Provided passage:

For me and my friend Matt, however, it was not just another day. Sure, when it comes to people who carry guns and kill each other, I’ve been around the block once or twice. From Albuquerque, New Mexico to Rio de Janeiro in Brazil, I’ve run around with all sorts of violent people in violent contexts. It’s what I built my career on. But I had never so directly jumped into the middle of an active gun fight. Well, not one like this.


And the Bullets Fly

Enrique, our photojournalist, was driving the little white sedan I rented back in Mexico City. As he sped up the bumpy dirt road towards the municipal dump, I imagined the insurance claim I’d have to submit later on: “Vehicle damaged upon return, riddled with bullets.”


That seemed like a perfectly plausible outcome, in any case. When we arrived at the dump, we parked between a haphazard row of large pick-up trucks adorned with big white dove stickers and lettering that read “AUTODEFENSAS.” Some of them were plated with thick steel armor. Most had been hit with rifle rounds, but still looked like they might run.


Armored truck of the Autodefensas stationed at the battlefront (Photo: Miguel Villalobos)

What came next caused me to permanently lose my most trusted research partner.


For the previous three years, my friend Matt had been accompanying me on my yearly research adventures. My usual method of inquiry, and the only thing that sets me apart from other scholars studying criminal violence, has been to simply immerse myself in those underworlds of criminality and violence that saner folks would rather avoid. Traveling with Matt—a truly gentle, truly giant man with a fantastic intellect—made these adventures so much less scary and more enjoyable. But now as we huddled behind our little rental car and weighed the boisterous urgings of militiamen to make a mad dash across fifty yards of dirt and debris perfectly exposed to enemy fire, Matt began to rethink his life goals.


I was the first to run. I ran fast. I ran for my life, and it felt exhilarating and terrible. The sun was bright hot. Sweat poured down my face. When I made it to the shelter of the dump’s barrier, a concrete wall extra-fortified with earth-packed truck tires, one of the militiamen tossed me an ice-cold can of Coors Light. It was probably the best-tasting beer I ever had.


Looking back at the car, I saw that Matt had hesitated. Everyone was screaming at him to run, and finally he did. But his wits had left him. Overcome with terror, he collapsed into a heap of sand right in the middle of the exposed stretch of dirt. I watched him bear crawl the rest of the way.


Mexican journalists run across an exposed area to reach a fortified entrenchment (Photo: Miguel Villalobos).

That night, Matt called his girlfriend, who he had been dating for several months. “I think we should married,” he told her over the phone. “I’m done with this running around.”


I couldn’t blame him. I have a hard time justifying all this war tourism myself, even though my career depends on it. For him, however, nothing could justify that bullet his mind’s eye saw in the blinding light of the afternoon sun, the one with his name so clearly sketched into its casing.

Excerpted data:
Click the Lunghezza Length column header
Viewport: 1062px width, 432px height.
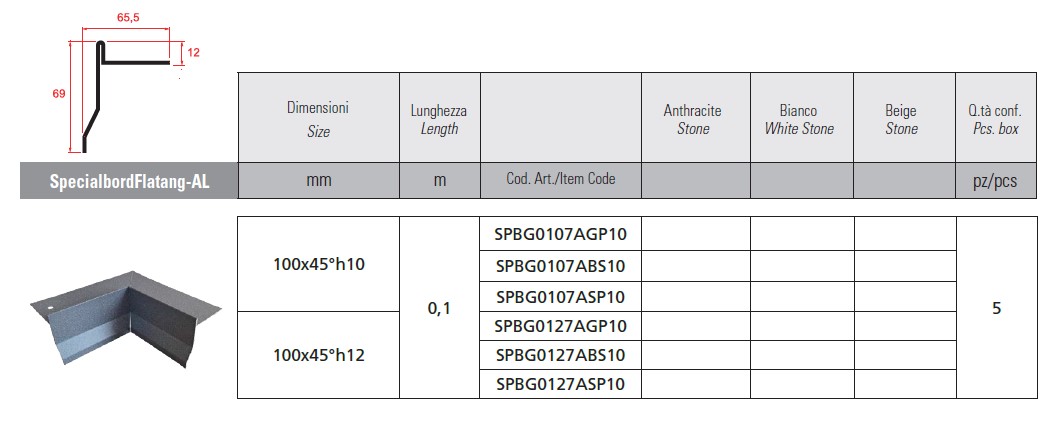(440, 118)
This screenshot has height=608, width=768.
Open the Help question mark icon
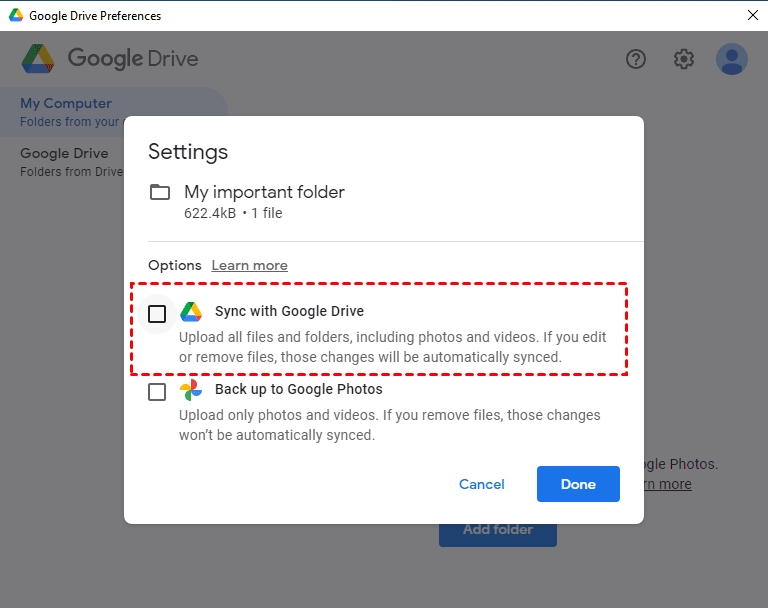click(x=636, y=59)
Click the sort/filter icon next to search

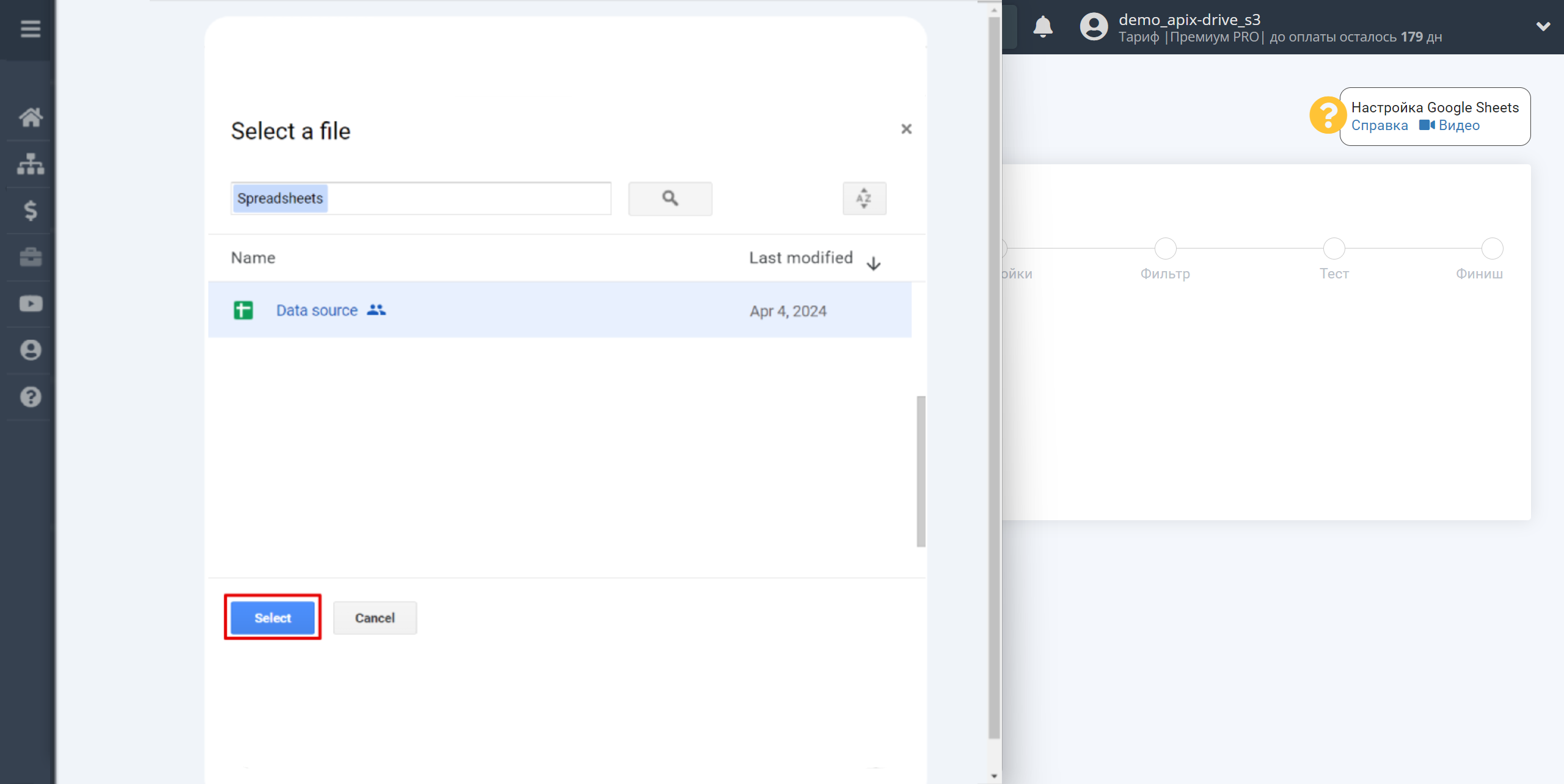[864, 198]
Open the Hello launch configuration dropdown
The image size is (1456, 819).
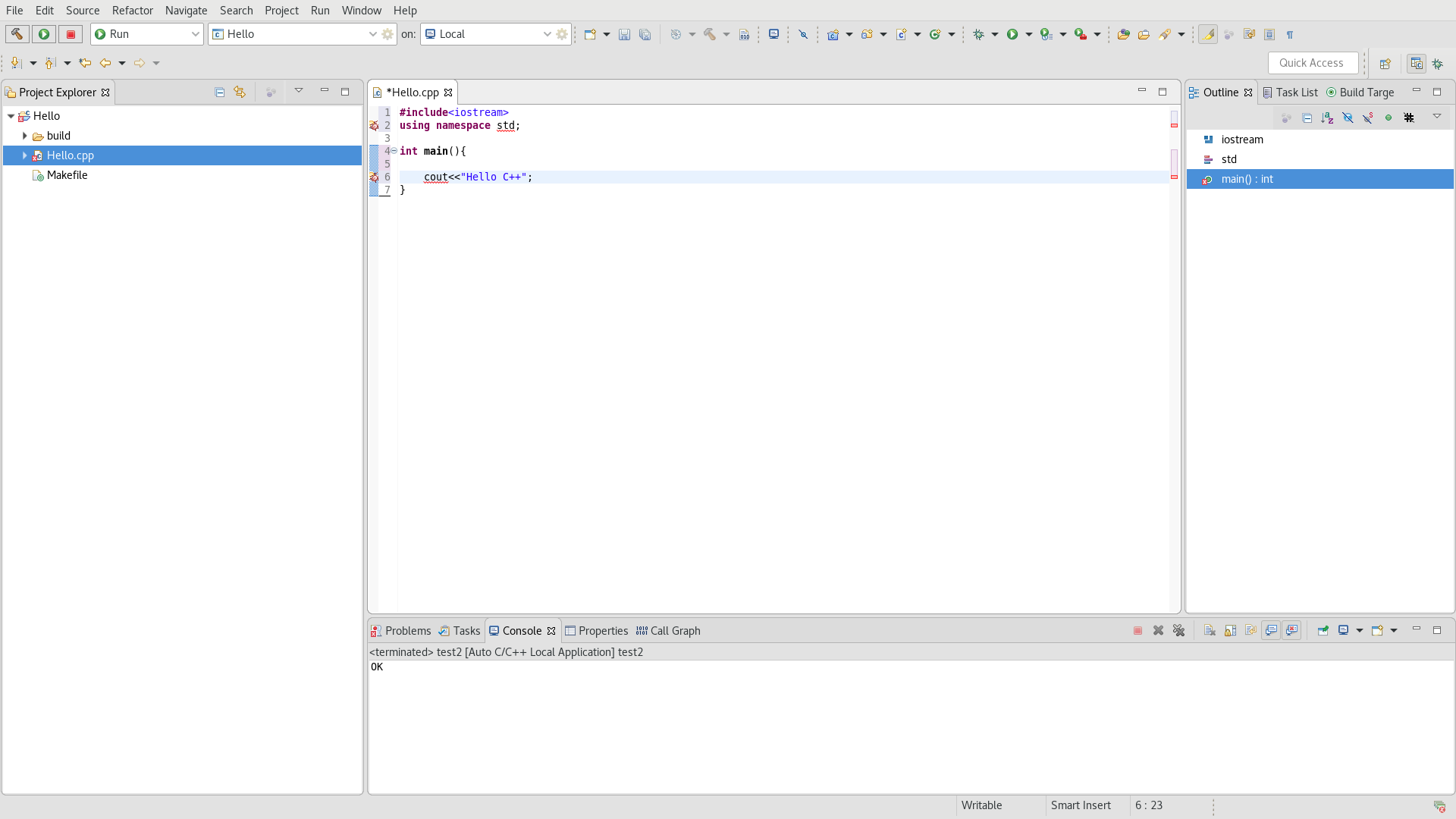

Problem:
Print the part of the gunfight account that begins with the words containing "Armored truck of" and ends with "his life goals.".

Problem solution:
Armored truck of the Autodefensas stationed at the battlefront (Photo: Miguel Villalobos)

What came next caused me to permanently lose my most trusted research partner.


For the previous three years, my friend Matt had been accompanying me on my yearly research adventures. My usual method of inquiry, and the only thing that sets me apart from other scholars studying criminal violence, has been to simply immerse myself in those underworlds of criminality and violence that saner folks would rather avoid. Traveling with Matt—a truly gentle, truly giant man with a fantastic intellect—made these adventures so much less scary and more enjoyable. But now as we huddled behind our little rental car and weighed the boisterous urgings of militiamen to make a mad dash across fifty yards of dirt and debris perfectly exposed to enemy fire, Matt began to rethink his life goals.